Every line from the start of the records through the line with "Task: Expand the" is to be written out exactly; pictures are not.

Content starts

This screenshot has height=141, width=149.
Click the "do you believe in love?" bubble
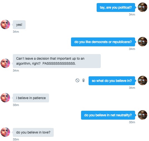(x=33, y=132)
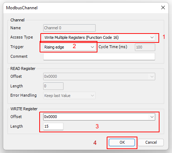
Task: Focus the WRITE Register Offset 0x0000 text box
Action: [96, 117]
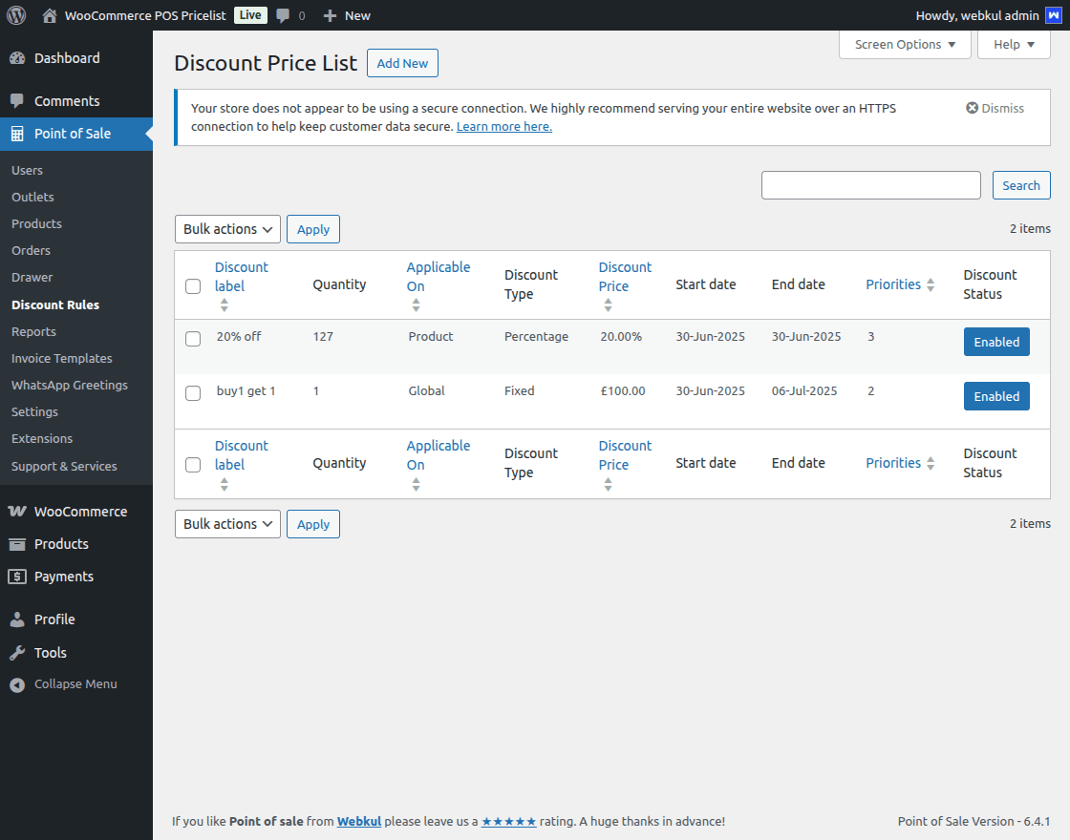
Task: Open Payments via its dollar icon
Action: 17,577
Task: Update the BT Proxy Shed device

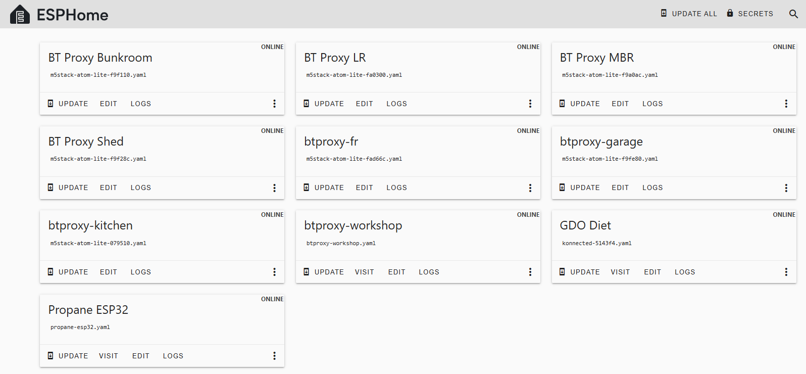Action: pos(68,188)
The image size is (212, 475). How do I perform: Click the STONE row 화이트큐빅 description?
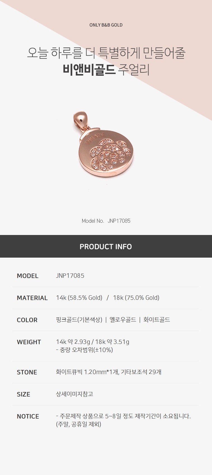click(109, 372)
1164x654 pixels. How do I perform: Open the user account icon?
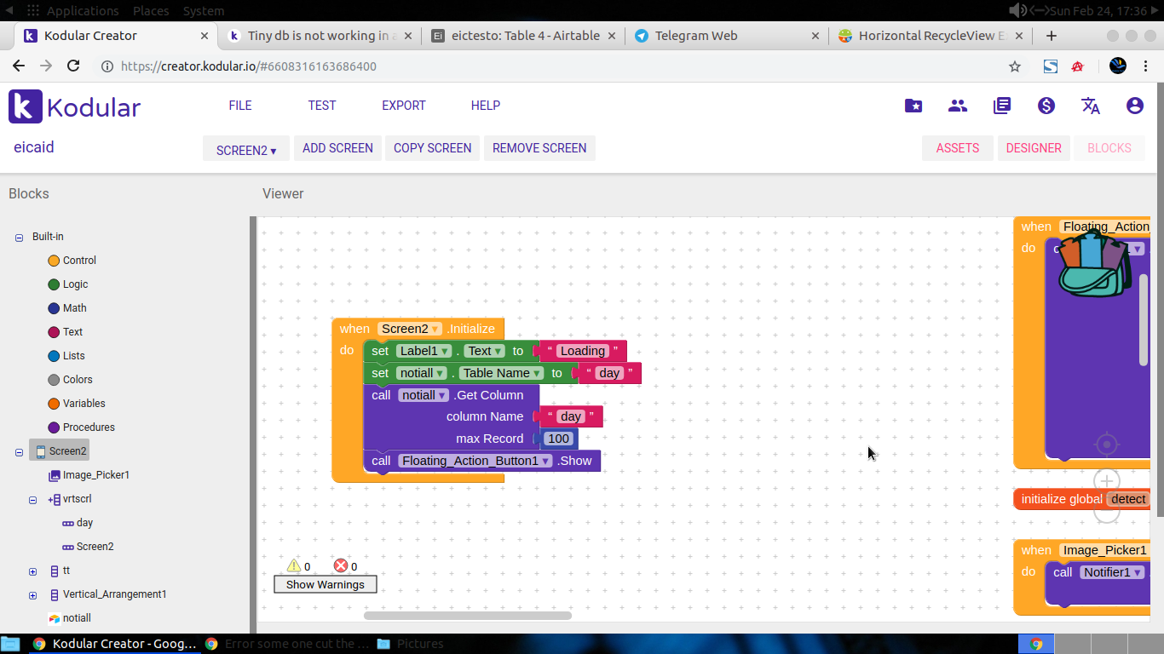pos(1134,106)
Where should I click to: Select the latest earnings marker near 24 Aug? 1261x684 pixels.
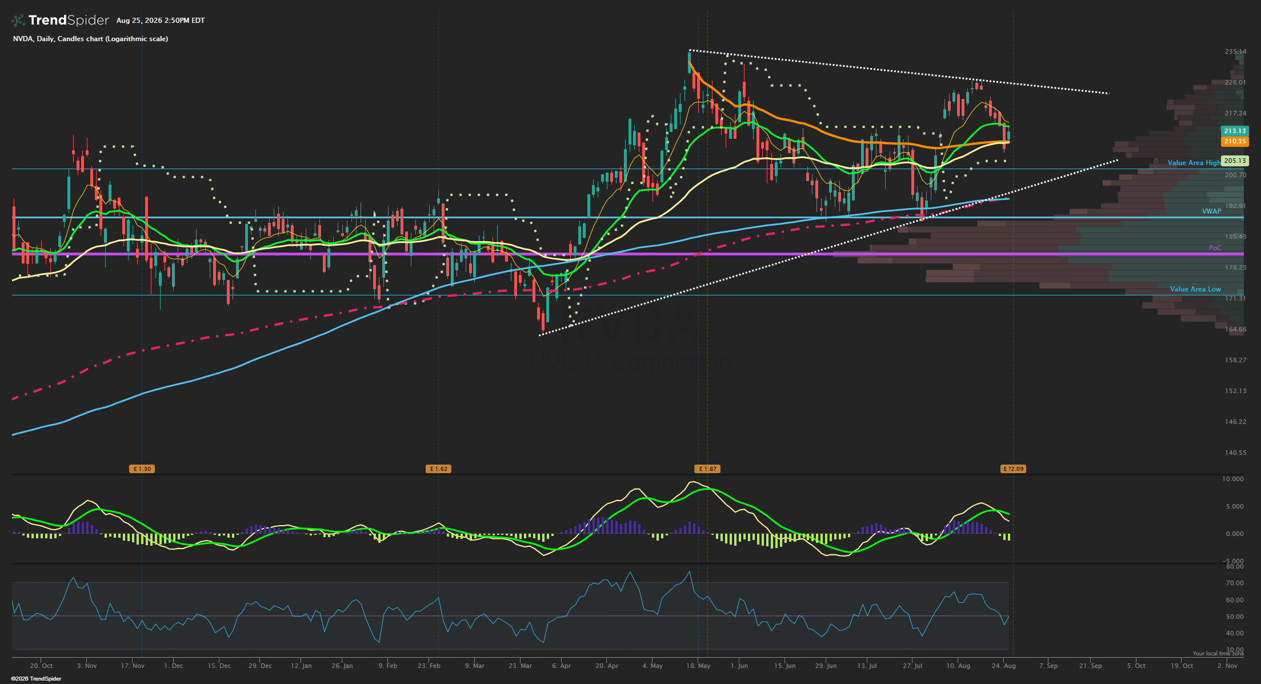(x=1014, y=469)
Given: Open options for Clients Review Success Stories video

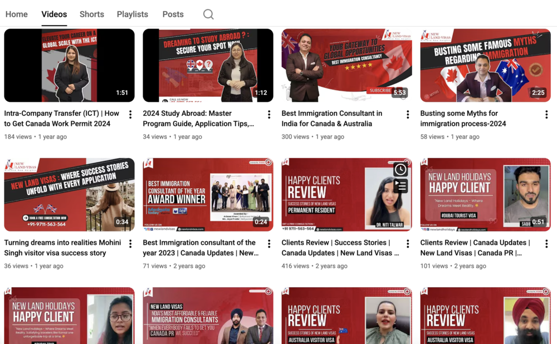Looking at the screenshot, I should coord(408,244).
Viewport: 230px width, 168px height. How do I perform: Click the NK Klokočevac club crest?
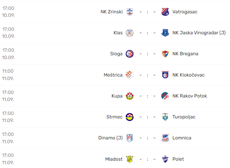point(165,75)
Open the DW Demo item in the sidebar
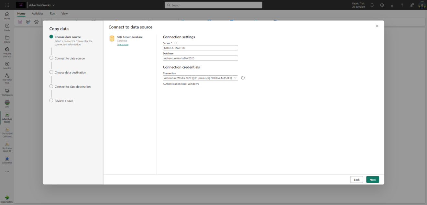This screenshot has height=205, width=427. pyautogui.click(x=7, y=160)
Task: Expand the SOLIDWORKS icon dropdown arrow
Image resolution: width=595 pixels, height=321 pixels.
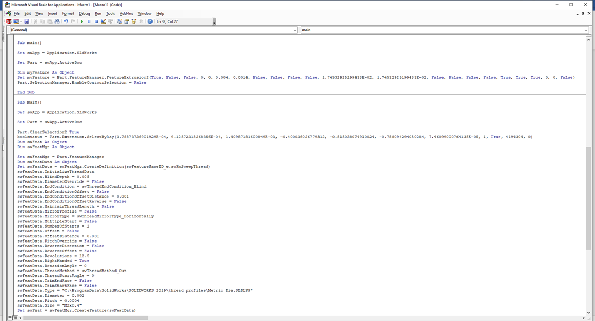Action: 21,21
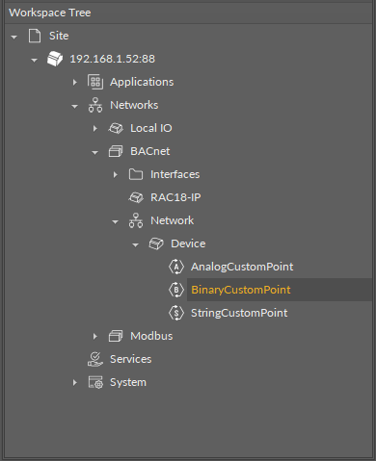Click the Services hand icon

(95, 359)
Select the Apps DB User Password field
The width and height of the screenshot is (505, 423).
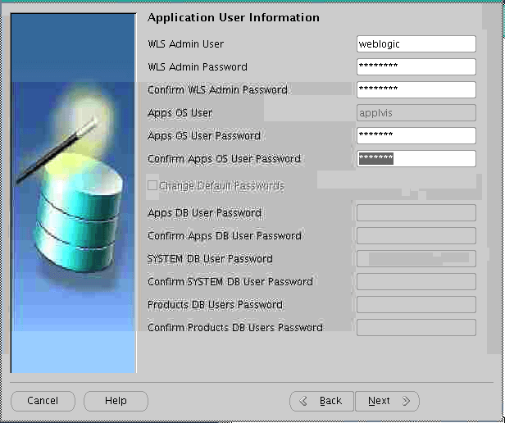tap(416, 213)
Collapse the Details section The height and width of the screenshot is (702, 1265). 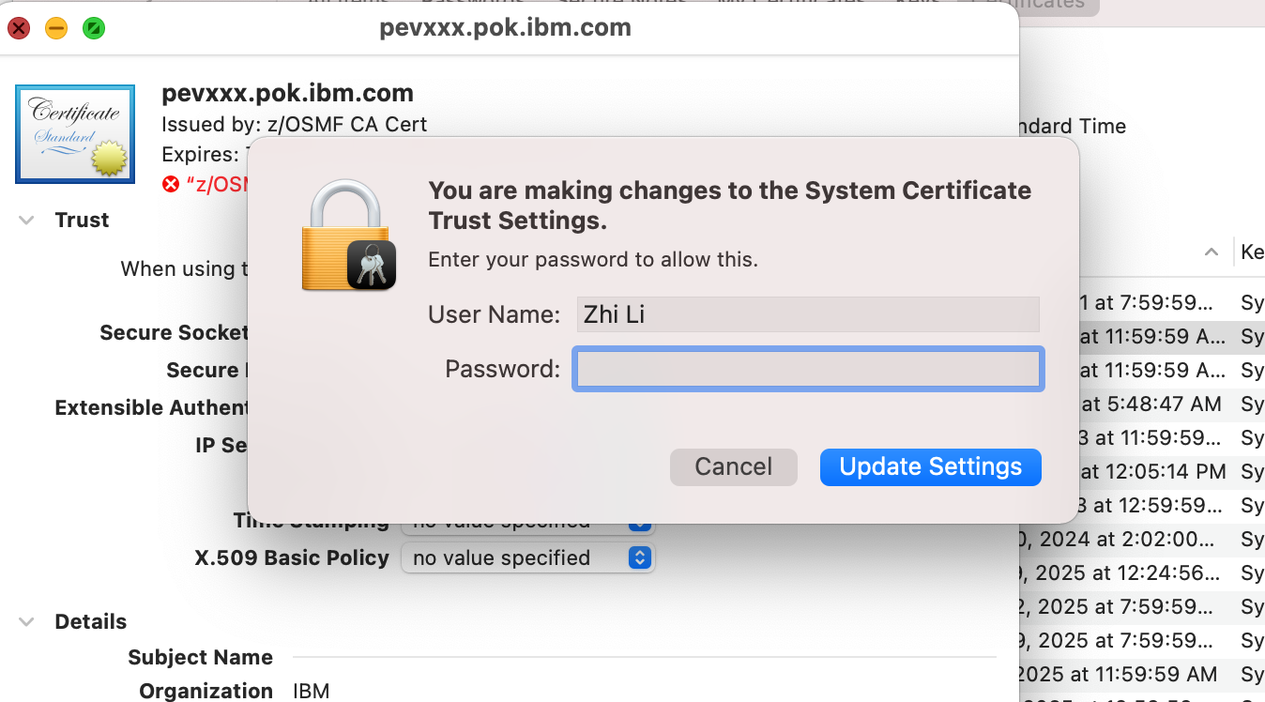(27, 622)
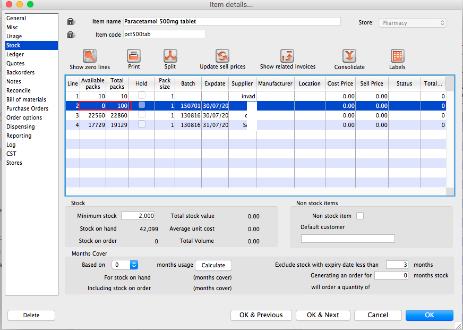This screenshot has width=463, height=330.
Task: Open the Based on months dropdown
Action: pyautogui.click(x=125, y=265)
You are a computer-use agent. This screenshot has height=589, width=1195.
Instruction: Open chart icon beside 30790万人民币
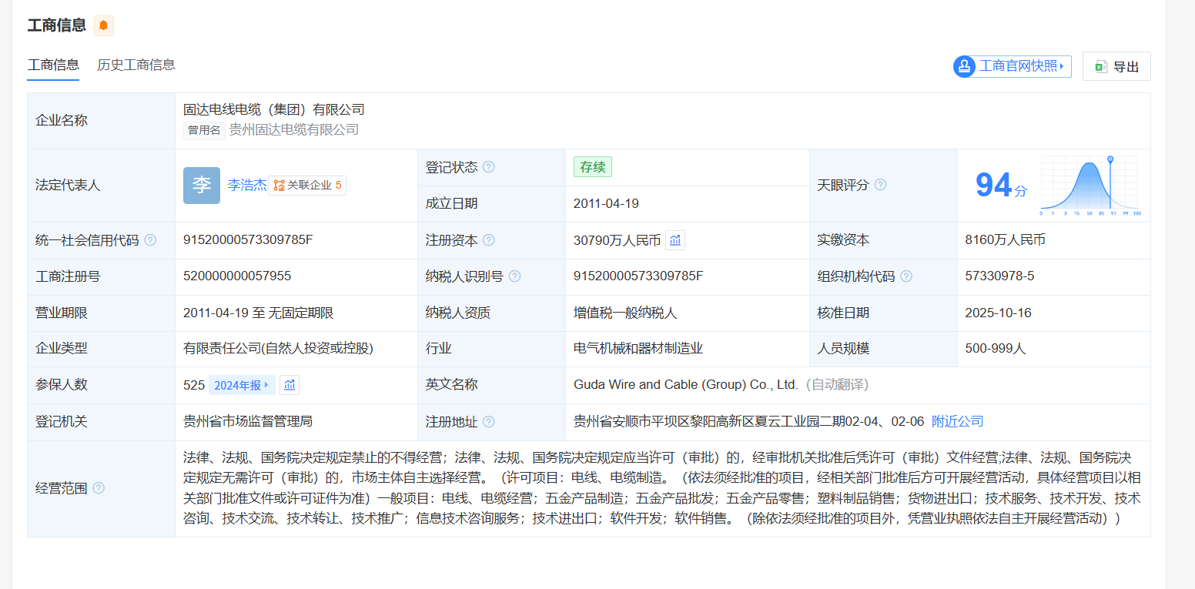click(675, 240)
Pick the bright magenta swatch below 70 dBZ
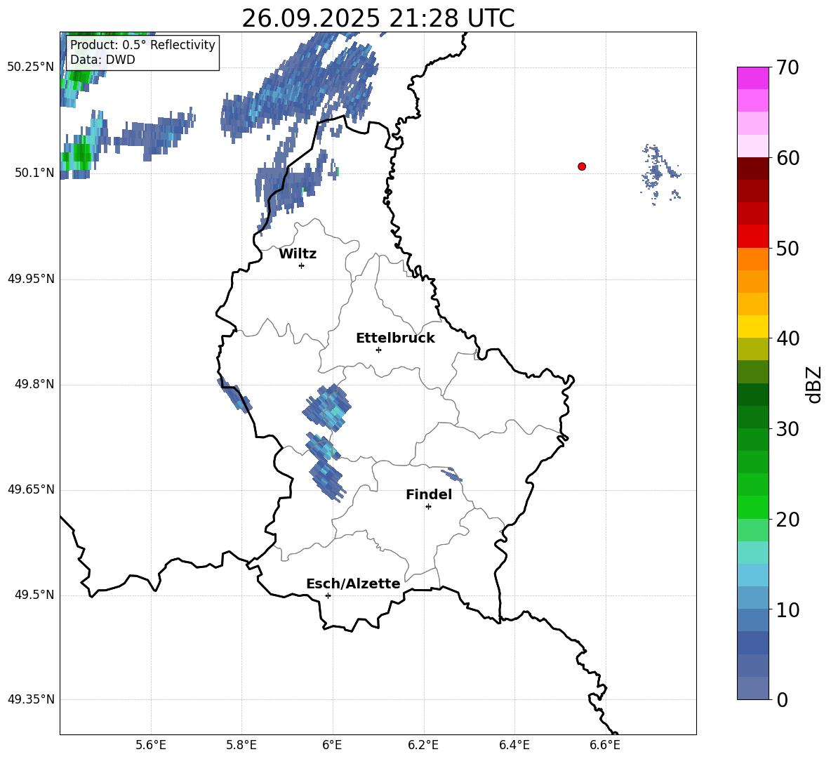This screenshot has height=759, width=831. pyautogui.click(x=753, y=78)
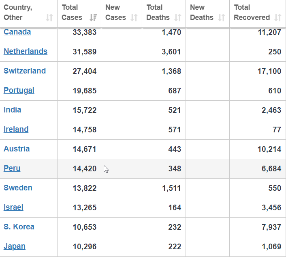Select the Peru country link
286x257 pixels.
click(x=12, y=168)
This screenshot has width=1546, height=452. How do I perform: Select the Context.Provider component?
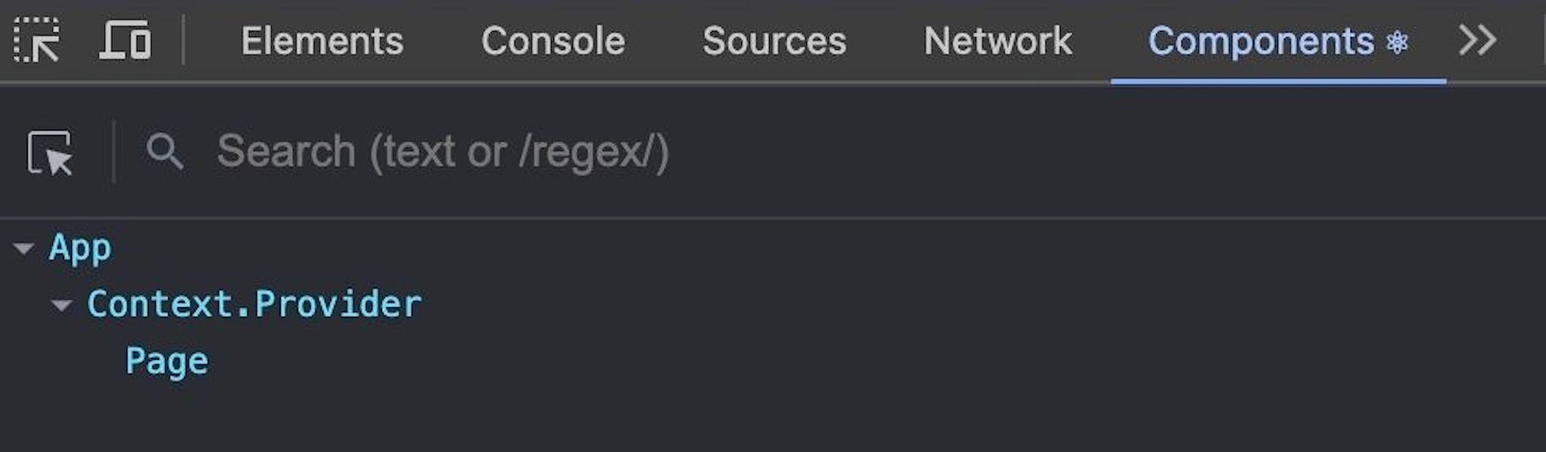coord(254,303)
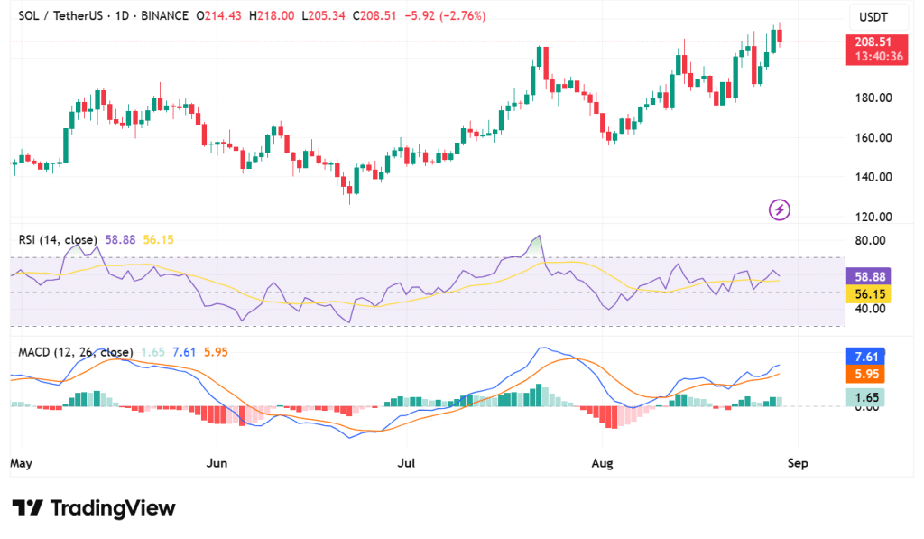Screen dimensions: 924x539
Task: Click the blue 7.61 MACD value tag
Action: point(869,357)
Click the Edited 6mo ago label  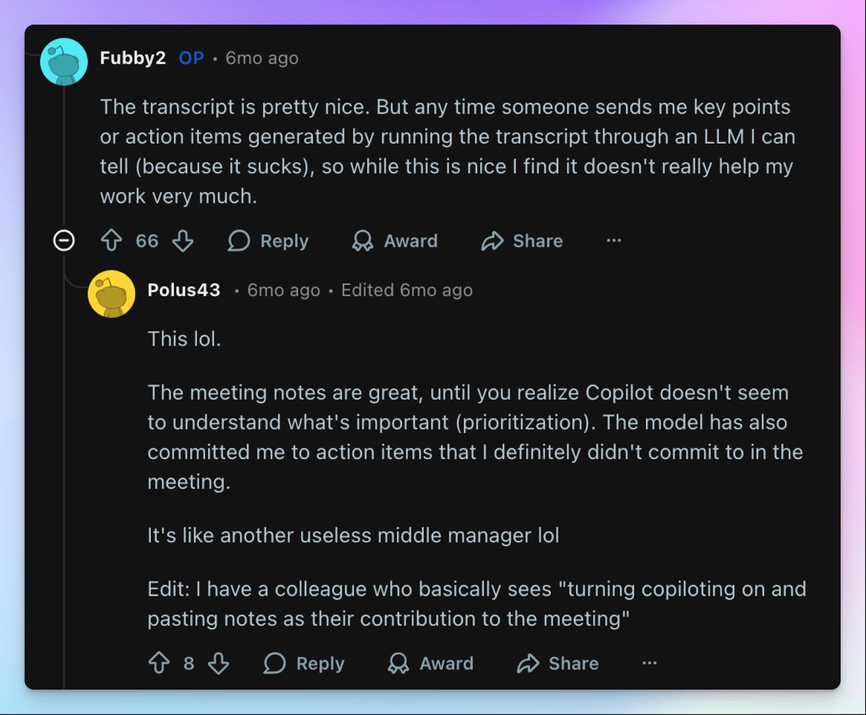[x=406, y=290]

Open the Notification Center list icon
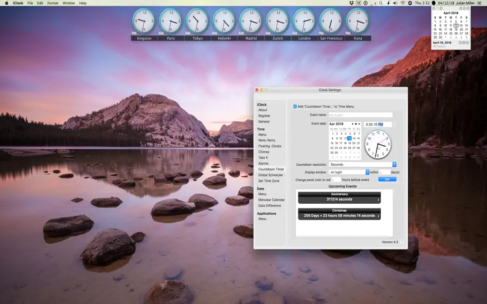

Content ends

RESPONSE ->
This screenshot has height=141, width=149.
Click the "do you believe in love?" bubble
(x=33, y=132)
Task: Focus the WRITE Register Offset 0x0000 text box
Action: [96, 117]
Task: Open Payments via its dollar icon
Action: 17,577
Task: Update the BT Proxy Shed device

Action: pos(68,188)
The image size is (212, 475). How do I perform: Click the STONE row 화이트큐빅 description?
click(109, 372)
1164x654 pixels. How do I perform: Open the user account icon?
pos(1134,106)
Where should I click to: Select the latest earnings marker near 24 Aug? 1261x684 pixels.
(x=1014, y=469)
Given: Open options for Clients Review Success Stories video

Looking at the screenshot, I should coord(408,244).
Viewport: 230px width, 168px height. How do I perform: Click the NK Klokočevac club crest?
point(165,75)
Open the DW Demo item in the sidebar
This screenshot has height=205, width=427. pyautogui.click(x=7, y=160)
Task: Expand the SOLIDWORKS icon dropdown arrow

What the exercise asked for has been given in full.